• **The exercise**:
Rewrite the records below, swapping "indicator" for "marker" and leaving everything else unchanged. Omit the pictures from your answer.

• **Stored records**:
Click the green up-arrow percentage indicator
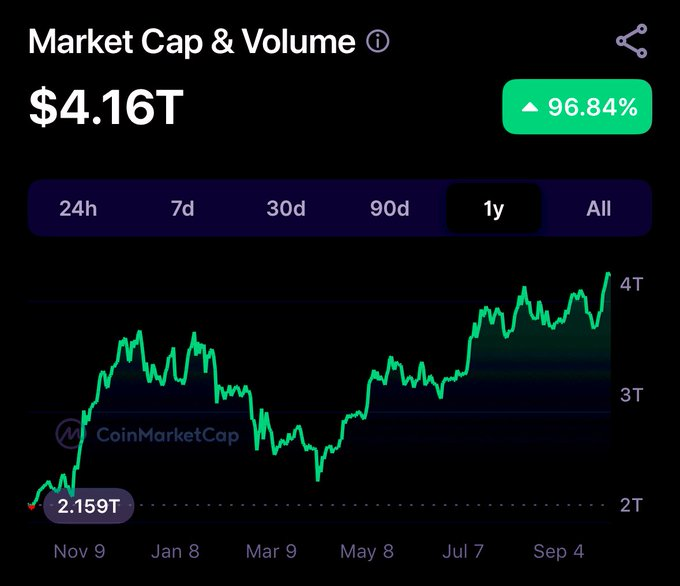 531,108
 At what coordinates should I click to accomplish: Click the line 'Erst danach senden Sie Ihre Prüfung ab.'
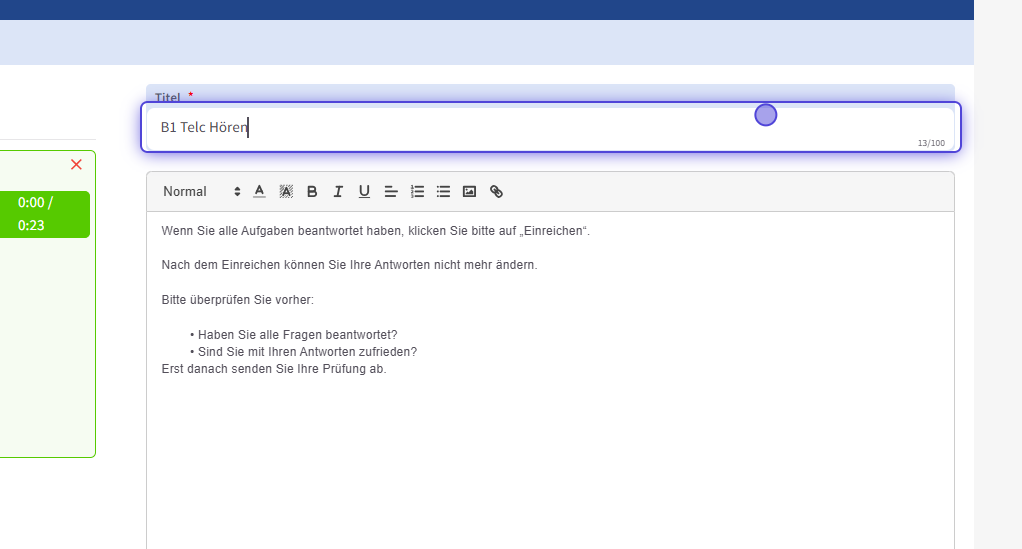click(x=274, y=369)
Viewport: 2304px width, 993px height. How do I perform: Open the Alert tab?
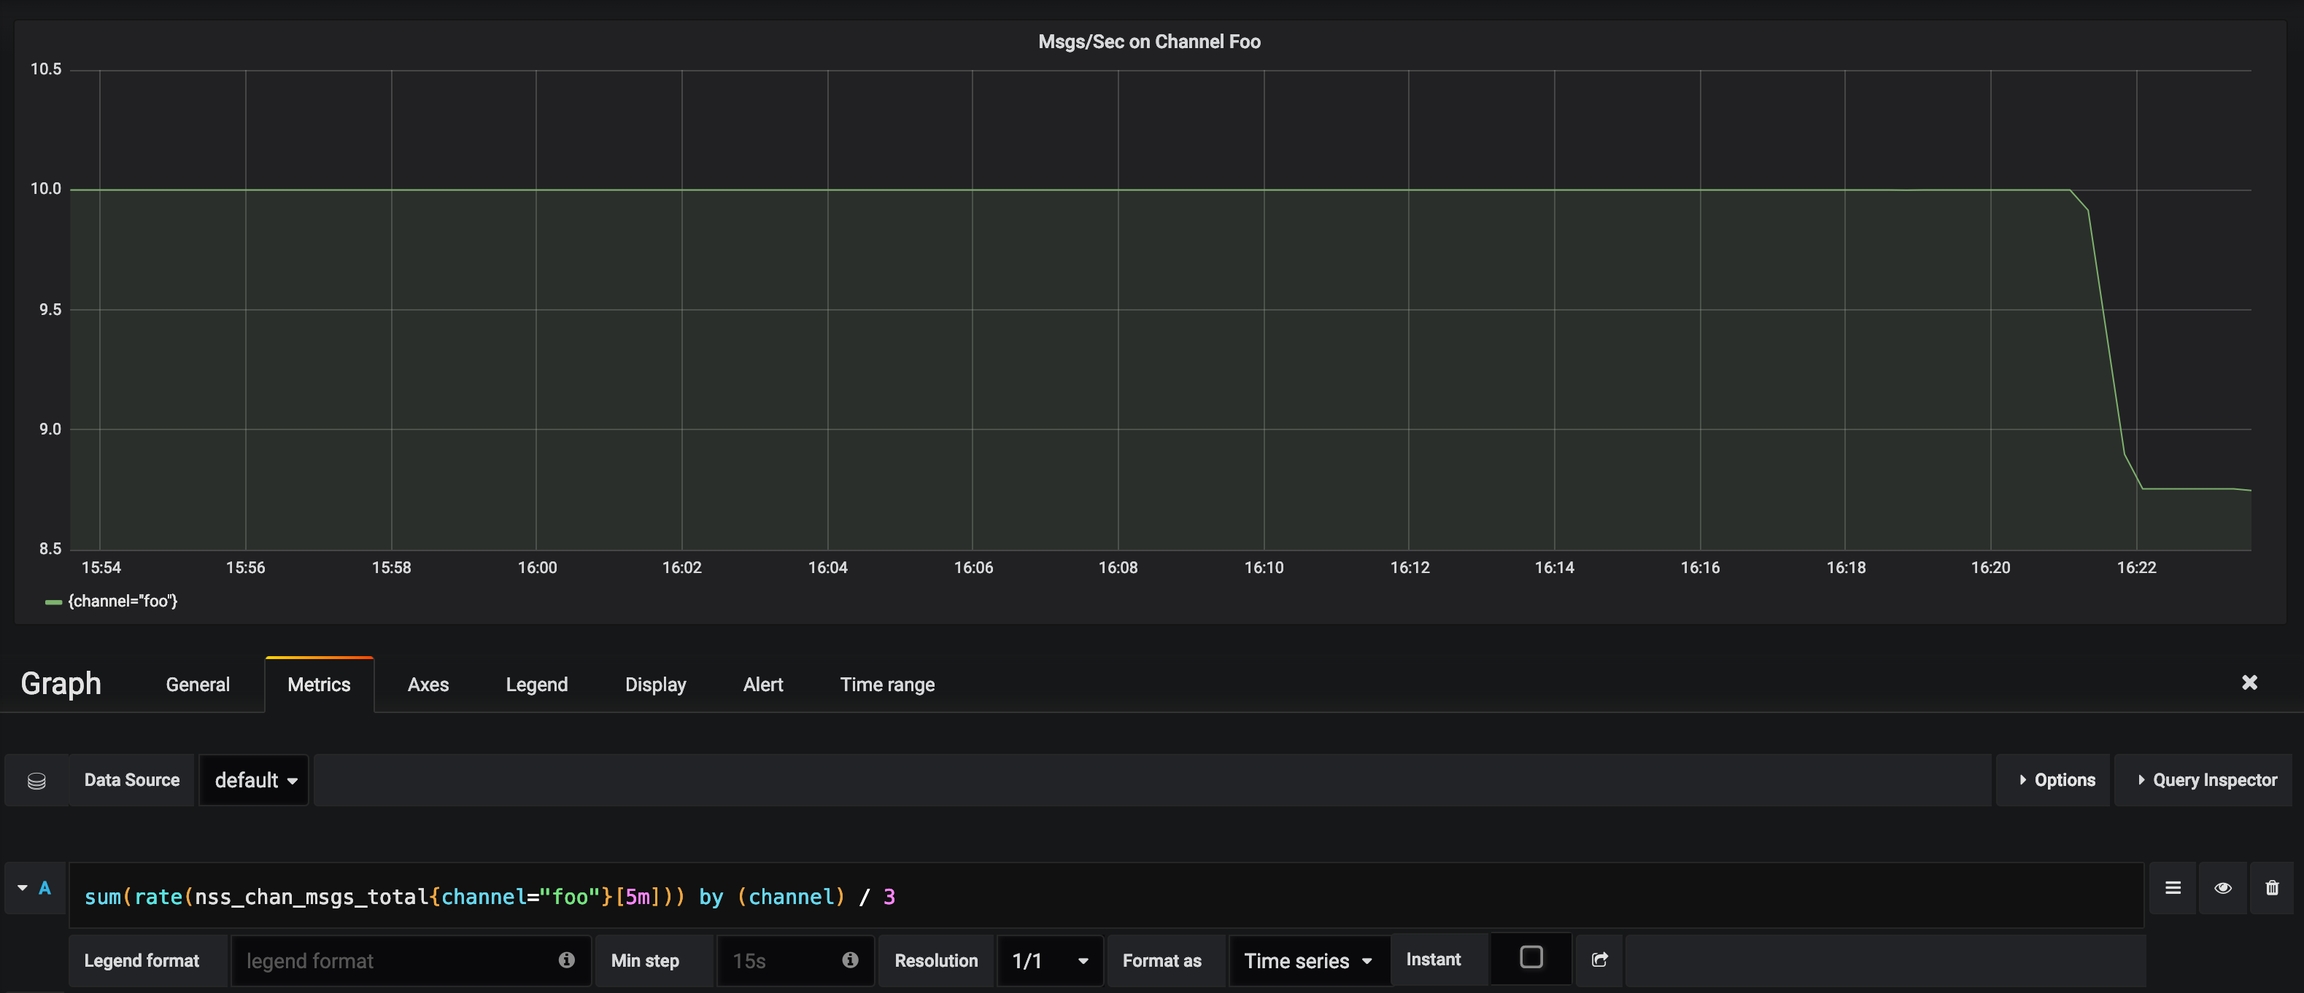point(762,685)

• **Response to the task**:
Click the green up-arrow percentage marker
 531,108
 At what coordinates should I click to accomplish: Click the line 'Erst danach senden Sie Ihre Prüfung ab.'
click(x=274, y=369)
Viewport: 2304px width, 993px height. How do I perform: Open the Alert tab?
point(762,685)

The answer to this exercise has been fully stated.